Please turn the entries below into a Markdown table with two columns, "Row" for a running number and "Line" for the line itself, and leave out any blank lines.

═════ Material for the task

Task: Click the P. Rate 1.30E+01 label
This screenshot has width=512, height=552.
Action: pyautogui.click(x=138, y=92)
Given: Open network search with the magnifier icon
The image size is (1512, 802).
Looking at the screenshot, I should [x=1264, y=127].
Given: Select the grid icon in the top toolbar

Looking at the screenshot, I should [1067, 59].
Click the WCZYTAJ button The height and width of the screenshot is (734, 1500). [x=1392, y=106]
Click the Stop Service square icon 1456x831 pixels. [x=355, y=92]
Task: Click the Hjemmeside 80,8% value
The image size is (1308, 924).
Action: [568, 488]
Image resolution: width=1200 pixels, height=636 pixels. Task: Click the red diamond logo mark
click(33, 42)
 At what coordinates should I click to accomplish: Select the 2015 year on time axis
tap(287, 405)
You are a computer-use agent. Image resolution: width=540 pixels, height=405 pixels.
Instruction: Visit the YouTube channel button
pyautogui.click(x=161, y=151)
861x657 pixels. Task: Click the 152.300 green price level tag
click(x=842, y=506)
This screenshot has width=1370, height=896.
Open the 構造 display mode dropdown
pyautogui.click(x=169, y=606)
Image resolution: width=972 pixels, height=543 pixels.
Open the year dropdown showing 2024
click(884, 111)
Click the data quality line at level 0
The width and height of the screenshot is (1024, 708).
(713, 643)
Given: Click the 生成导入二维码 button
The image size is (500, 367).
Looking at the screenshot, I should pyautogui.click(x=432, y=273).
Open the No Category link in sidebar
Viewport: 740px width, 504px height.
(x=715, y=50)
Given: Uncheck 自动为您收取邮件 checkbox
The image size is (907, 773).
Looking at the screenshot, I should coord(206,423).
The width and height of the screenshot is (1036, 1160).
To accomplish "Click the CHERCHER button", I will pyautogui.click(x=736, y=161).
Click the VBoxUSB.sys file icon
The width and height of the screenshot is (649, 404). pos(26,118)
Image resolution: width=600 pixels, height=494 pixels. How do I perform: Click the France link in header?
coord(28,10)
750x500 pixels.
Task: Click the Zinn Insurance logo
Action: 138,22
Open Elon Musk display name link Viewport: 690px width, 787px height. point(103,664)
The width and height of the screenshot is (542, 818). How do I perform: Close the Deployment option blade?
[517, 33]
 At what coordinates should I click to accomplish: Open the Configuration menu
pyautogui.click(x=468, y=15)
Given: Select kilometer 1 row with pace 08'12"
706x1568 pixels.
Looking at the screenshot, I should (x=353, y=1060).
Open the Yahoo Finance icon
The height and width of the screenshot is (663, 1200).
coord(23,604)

══════════

## Result
| Row | Line |
|---|---|
| 1 | Task: Click the P. Rate 1.30E+01 label |
| 2 | This screenshot has width=512, height=552. |
| 3 | Action: pyautogui.click(x=138, y=92) |
| 4 | Given: Open network search with the magnifier icon |
| 5 | The image size is (1512, 802). |
| 6 | Looking at the screenshot, I should [x=1264, y=127]. |
| 7 | Given: Select the grid icon in the top toolbar |
| 8 | Looking at the screenshot, I should [1067, 59]. |
| 9 | Click the WCZYTAJ button The height and width of the screenshot is (734, 1500). [x=1392, y=106] |
| 10 | Click the Stop Service square icon 1456x831 pixels. [x=355, y=92] |
| 11 | Task: Click the Hjemmeside 80,8% value |
| 12 | The image size is (1308, 924). |
| 13 | Action: [568, 488] |
| 14 | Image resolution: width=1200 pixels, height=636 pixels. Task: Click the red diamond logo mark |
| 15 | click(33, 42) |
| 16 |  At what coordinates should I click to accomplish: Select the 2015 year on time axis |
| 17 | tap(287, 405) |
| 18 | You are a computer-use agent. Image resolution: width=540 pixels, height=405 pixels. |
| 19 | Instruction: Visit the YouTube channel button |
| 20 | pyautogui.click(x=161, y=151) |
| 21 | 861x657 pixels. Task: Click the 152.300 green price level tag |
| 22 | click(x=842, y=506) |
| 23 | This screenshot has width=1370, height=896. |
| 24 | Open the 構造 display mode dropdown |
| 25 | pyautogui.click(x=169, y=606) |
| 26 | Image resolution: width=972 pixels, height=543 pixels. |
| 27 | Open the year dropdown showing 2024 |
| 28 | click(884, 111) |
| 29 | Click the data quality line at level 0 |
| 30 | The width and height of the screenshot is (1024, 708). |
| 31 | (713, 643) |
| 32 | Given: Click the 生成导入二维码 button |
| 33 | The image size is (500, 367). |
| 34 | Looking at the screenshot, I should pyautogui.click(x=432, y=273). |
| 35 | Open the No Category link in sidebar |
| 36 | Viewport: 740px width, 504px height. |
| 37 | (x=715, y=50) |
| 38 | Given: Uncheck 自动为您收取邮件 checkbox |
| 39 | The image size is (907, 773). |
| 40 | Looking at the screenshot, I should coord(206,423). |
| 41 | The width and height of the screenshot is (1036, 1160). |
| 42 | To accomplish "Click the CHERCHER button", I will pyautogui.click(x=736, y=161). |
| 43 | Click the VBoxUSB.sys file icon |
| 44 | The width and height of the screenshot is (649, 404). pos(26,118) |
| 45 | Image resolution: width=600 pixels, height=494 pixels. How do I perform: Click the France link in header? |
| 46 | coord(28,10) |
| 47 | 750x500 pixels. |
| 48 | Task: Click the Zinn Insurance logo |
| 49 | Action: 138,22 |
| 50 | Open Elon Musk display name link Viewport: 690px width, 787px height. point(103,664) |
| 51 | The width and height of the screenshot is (542, 818). How do I perform: Close the Deployment option blade? |
| 52 | [517, 33] |
| 53 |  At what coordinates should I click to accomplish: Open the Configuration menu |
| 54 | pyautogui.click(x=468, y=15) |
| 55 | Given: Select kilometer 1 row with pace 08'12" |
| 56 | 706x1568 pixels. |
| 57 | Looking at the screenshot, I should (x=353, y=1060). |
| 58 | Open the Yahoo Finance icon |
| 59 | The height and width of the screenshot is (663, 1200). |
| 60 | coord(23,604) |